Michel Levi-Leleu claimed that the suitcase, bearing a tag that reads “86 Boul, Villette, Paris Pierre Levi,” belonged to his father, and demanded its return. Pierre Levi was murdered in Auschwitz. The International Auschwitz Council, in turn, contended that everything left from the camp should remain inviolate and integral. The chairman of the Council, Professor Władysław Bartoszewski, sent a special letter in the matter to Mr. Levi-Leleu.
As a result of the settlement, the Auschwitz Museum, which regards the suitcase as one of the rare objects symbolizing and representing the memory of the persons deported to the camp, and which wishes to express the deepest understanding of the emotions of the families of Shoah victims, has decided to leave the suitcase in the Paris Shoah museum on a long-term basis. Mr. Levi-Leleu’s family, in turn, has renounced its claims.
The suitcases belonging to people deported to Auschwitz are among the most priceless material testimony to the tragedy that occurred here.
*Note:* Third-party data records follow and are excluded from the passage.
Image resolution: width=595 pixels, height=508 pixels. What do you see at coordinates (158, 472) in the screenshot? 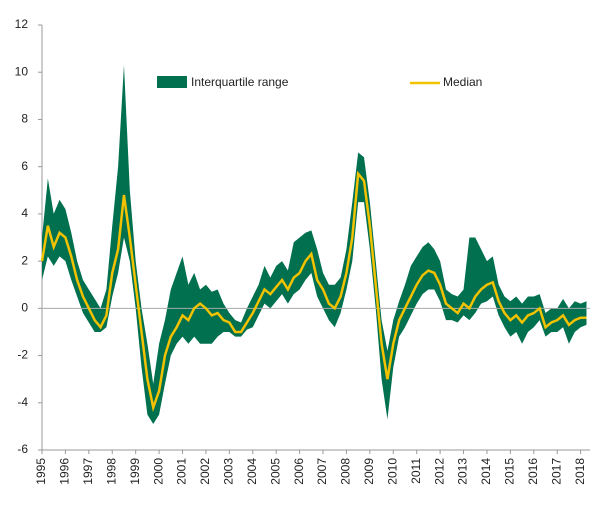
I see `x-tick-label: 2000` at bounding box center [158, 472].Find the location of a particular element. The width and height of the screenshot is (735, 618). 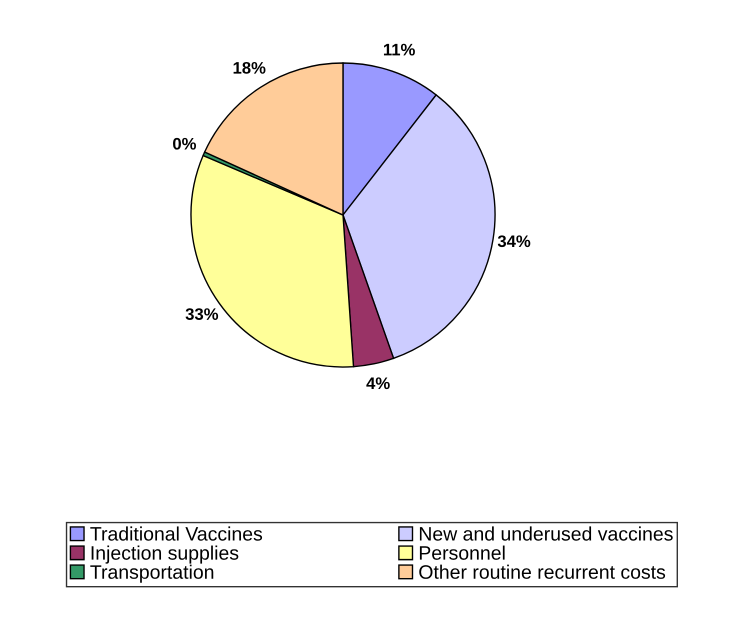

data-label: 11% is located at coordinates (400, 50).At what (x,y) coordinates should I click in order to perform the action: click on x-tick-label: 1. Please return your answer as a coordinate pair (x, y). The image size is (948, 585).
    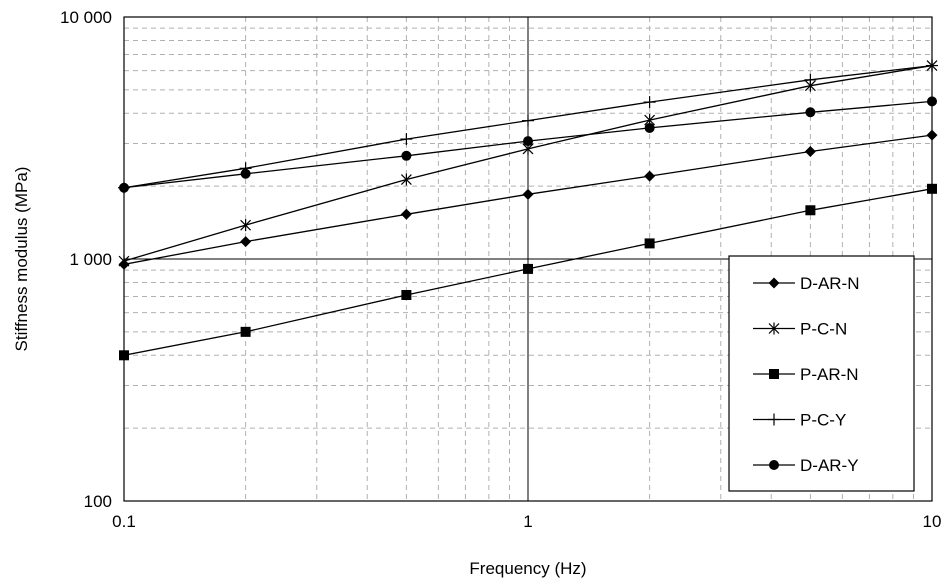
    Looking at the image, I should click on (528, 522).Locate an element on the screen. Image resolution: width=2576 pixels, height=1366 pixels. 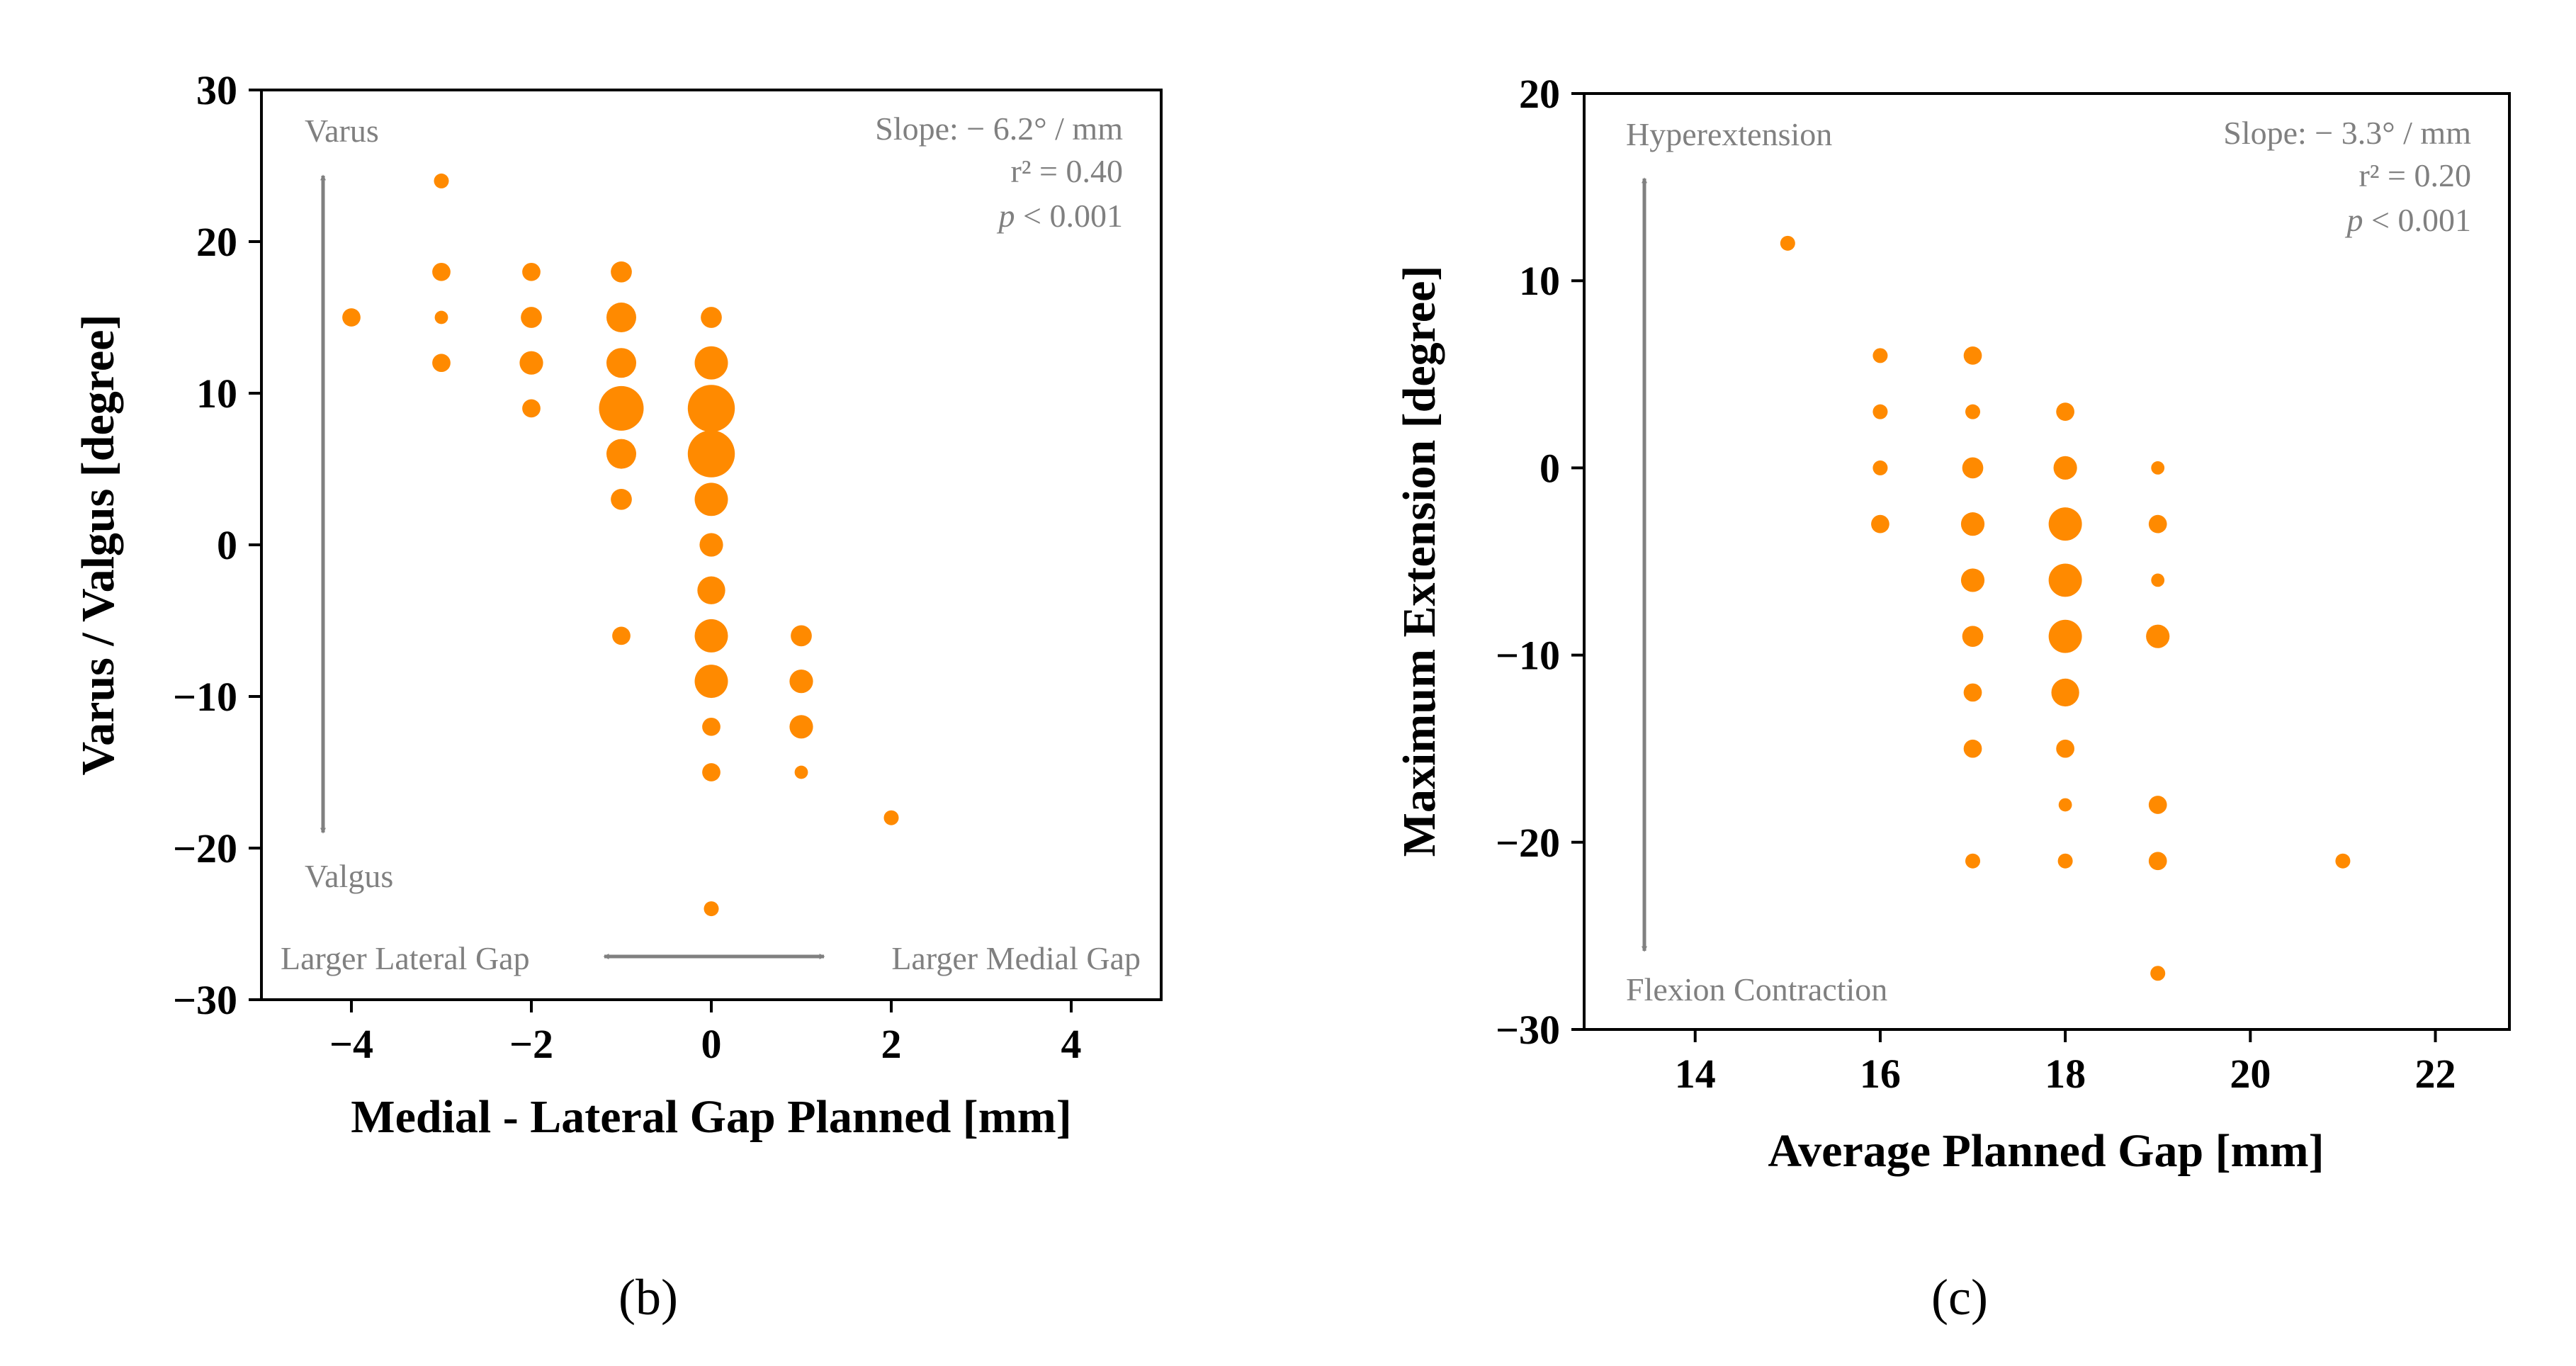
panel-c-annot-flexion-contraction: Flexion Contraction is located at coordinates (1756, 989).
They constitute a small remainder of the property left behind by the victims of the gas chambers, and the names on some of them are among the few proofs of the death of specific individuals in Auschwitz.
Throughout the lawsuit, the Museum was represented pro bono and supported by attorneys Jean-Marie Burguburu and François-Pascal Gery of the Paris office of Gide Loyrette Nouel, and by their partner in Warsaw, attorney Robert Jędrzejczyk.